─── EXCERPTED DATA ───

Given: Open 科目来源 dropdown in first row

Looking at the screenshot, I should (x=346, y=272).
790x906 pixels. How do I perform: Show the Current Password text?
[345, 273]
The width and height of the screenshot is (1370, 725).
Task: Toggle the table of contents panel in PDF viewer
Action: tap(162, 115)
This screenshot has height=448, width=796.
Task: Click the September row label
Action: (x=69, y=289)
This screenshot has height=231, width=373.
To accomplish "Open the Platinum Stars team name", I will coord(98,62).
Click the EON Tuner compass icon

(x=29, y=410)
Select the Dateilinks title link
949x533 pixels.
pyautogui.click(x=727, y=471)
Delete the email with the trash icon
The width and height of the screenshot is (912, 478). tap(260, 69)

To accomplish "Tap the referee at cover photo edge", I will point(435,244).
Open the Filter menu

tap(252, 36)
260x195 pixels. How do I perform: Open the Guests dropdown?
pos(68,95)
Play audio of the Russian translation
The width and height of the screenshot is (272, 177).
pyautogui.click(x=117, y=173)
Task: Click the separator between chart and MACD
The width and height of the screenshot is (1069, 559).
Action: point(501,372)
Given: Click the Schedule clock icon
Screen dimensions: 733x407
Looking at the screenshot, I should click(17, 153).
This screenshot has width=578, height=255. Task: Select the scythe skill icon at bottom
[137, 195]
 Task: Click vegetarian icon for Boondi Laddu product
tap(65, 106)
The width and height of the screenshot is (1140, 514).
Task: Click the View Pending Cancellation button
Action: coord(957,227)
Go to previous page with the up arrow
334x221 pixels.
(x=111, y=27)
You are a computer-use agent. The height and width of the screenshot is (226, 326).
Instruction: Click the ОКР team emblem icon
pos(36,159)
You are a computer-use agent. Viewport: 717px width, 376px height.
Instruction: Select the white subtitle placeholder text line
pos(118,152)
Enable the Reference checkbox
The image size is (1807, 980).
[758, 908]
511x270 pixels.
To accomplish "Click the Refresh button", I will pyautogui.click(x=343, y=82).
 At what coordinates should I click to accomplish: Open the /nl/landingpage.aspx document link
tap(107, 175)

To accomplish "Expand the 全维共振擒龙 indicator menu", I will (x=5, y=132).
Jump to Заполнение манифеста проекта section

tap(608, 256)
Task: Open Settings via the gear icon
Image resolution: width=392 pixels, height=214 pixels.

───

## TASK OBJECTIVE
In the listing above, how many lines have the string "agent" in them? Reply with only the figure.

## WORKED SOLUTION
2